I feel you pain. We struggled with naptimes and bedtime for quite awhie. I was able to nurse my daughter to sleep for many months and then it just didn't work anymore and soon I was rocking forever, only to have her wake up screaming when she touched the crib. I also understand the willful child, as my daughter would scream forever - there was just no winding down. The cry it out method just didn't work for us and I really wasn't up for it.
At 9 months we ended up using a method recommended by the Baby Whisperer, Tracy Hogg. This is what we did. We'd do the nighttime routine or naptime routine (shorter version) IE - bath, book, bottle, bed. We'd set her down in her crib and turn around and walk out. She'd immediately get up and cry/scream..but we'd give it a few minutes, at least 2 minutes - up to 5 minutes. Then we'd go back in, pick her up and comfort her - till she was drowsy, just starting to get starey eyed or closing her eyes - and then set her back down again in the crib and walk out. She, of course, would scream but you walk out and give her a few minutes. You might have heard of it, but basically this is the PickUp-PutDown method.

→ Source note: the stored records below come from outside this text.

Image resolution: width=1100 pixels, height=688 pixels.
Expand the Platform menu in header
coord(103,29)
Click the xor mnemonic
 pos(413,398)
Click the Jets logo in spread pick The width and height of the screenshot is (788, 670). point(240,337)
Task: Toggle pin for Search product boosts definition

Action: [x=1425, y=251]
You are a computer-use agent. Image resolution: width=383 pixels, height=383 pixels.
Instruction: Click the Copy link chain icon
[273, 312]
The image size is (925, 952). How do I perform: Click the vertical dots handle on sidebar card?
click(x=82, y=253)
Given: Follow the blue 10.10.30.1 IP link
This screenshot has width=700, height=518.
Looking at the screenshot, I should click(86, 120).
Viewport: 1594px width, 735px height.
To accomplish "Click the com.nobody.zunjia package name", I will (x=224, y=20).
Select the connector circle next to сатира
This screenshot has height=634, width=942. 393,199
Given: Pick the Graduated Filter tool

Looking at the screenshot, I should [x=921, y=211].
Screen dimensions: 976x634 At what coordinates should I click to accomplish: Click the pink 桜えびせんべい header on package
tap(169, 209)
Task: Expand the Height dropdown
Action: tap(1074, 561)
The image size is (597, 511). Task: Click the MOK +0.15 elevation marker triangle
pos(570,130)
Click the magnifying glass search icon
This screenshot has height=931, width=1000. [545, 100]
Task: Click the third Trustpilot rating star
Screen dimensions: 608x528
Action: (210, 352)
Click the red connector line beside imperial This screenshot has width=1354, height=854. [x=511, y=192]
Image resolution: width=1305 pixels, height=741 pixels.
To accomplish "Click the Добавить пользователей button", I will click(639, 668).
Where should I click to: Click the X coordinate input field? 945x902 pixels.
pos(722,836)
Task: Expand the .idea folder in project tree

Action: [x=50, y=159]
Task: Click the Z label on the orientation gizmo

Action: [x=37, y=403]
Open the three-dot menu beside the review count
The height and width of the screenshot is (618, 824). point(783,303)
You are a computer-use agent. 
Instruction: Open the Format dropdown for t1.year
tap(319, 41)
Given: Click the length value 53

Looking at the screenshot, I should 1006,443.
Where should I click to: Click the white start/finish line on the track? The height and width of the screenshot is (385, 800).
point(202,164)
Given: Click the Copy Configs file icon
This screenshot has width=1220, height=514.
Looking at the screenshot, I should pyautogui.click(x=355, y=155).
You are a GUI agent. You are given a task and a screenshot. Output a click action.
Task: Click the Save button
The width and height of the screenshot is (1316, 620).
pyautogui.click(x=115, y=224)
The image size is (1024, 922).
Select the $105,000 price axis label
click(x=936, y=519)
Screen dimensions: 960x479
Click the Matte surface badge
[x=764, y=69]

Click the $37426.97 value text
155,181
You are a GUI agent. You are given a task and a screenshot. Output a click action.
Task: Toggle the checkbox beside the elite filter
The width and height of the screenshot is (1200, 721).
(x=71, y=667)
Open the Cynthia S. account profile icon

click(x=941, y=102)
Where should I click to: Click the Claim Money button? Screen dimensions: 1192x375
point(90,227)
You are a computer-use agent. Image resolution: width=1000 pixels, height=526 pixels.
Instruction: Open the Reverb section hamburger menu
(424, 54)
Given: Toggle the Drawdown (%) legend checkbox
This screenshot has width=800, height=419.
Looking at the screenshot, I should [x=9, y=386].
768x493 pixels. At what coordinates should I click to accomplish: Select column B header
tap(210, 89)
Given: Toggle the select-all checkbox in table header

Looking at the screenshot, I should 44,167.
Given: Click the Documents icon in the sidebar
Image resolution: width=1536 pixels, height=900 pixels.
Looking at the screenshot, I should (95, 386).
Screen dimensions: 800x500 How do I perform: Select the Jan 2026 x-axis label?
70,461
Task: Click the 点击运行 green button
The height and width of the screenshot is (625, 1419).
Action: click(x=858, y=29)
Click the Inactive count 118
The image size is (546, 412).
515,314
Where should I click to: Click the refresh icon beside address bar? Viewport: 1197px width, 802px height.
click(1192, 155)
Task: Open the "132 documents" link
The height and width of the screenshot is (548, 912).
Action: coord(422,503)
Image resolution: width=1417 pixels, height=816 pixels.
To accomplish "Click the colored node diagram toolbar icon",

You repeat this process until baby falls asleep.
I knew the first night would be rough and it took us 10-12 times of this PUPD before she went to sleep. The book warns you to be ready to do this for several nights in a row. We chose to start it on a Friday and work with it at each naptime/bedtime through the weekend. For us, we got lucky and it really only took a couple days. Baby woke 2 more times during the night, at which we repeated PUPD consistently. Also, just like other methods when you go in - its important to simply tell baby "Its time to sleep" or something like that, but not to talk much - in order to give baby the message its time to sleep.
We did this at naps too. I have to say, after the initial night I saw results the very next day at her naptime. She was much much easier to put down. However, it might take you longer if your baby isn't use to their crib. You also might want to think about incorporating a "lovey" type security blanket or item at this time. Set it next to them each night and you might be surprised how quickly they grab onto it for comfort.
I liked this method as it allowed me to go in and pick up / comfort my chid without just letting her cry it out for however long. I knew instinctively just patting her back but not picking her up wouldn't work for us. I just have a very determined child. So, this let her be comforted in my arms, but not too long and also gave her the message.
I am happy to say its been about six weeks and my daughter has been sleeping through the night consistently and goes down much much easier. We have a few setbacks when she got sick, but we just kept up with PUPD and she was back on track.
You might want to check out the book or google it online for more info, but basically that is what we did. Good Luck. I know its so hard and such a struggle.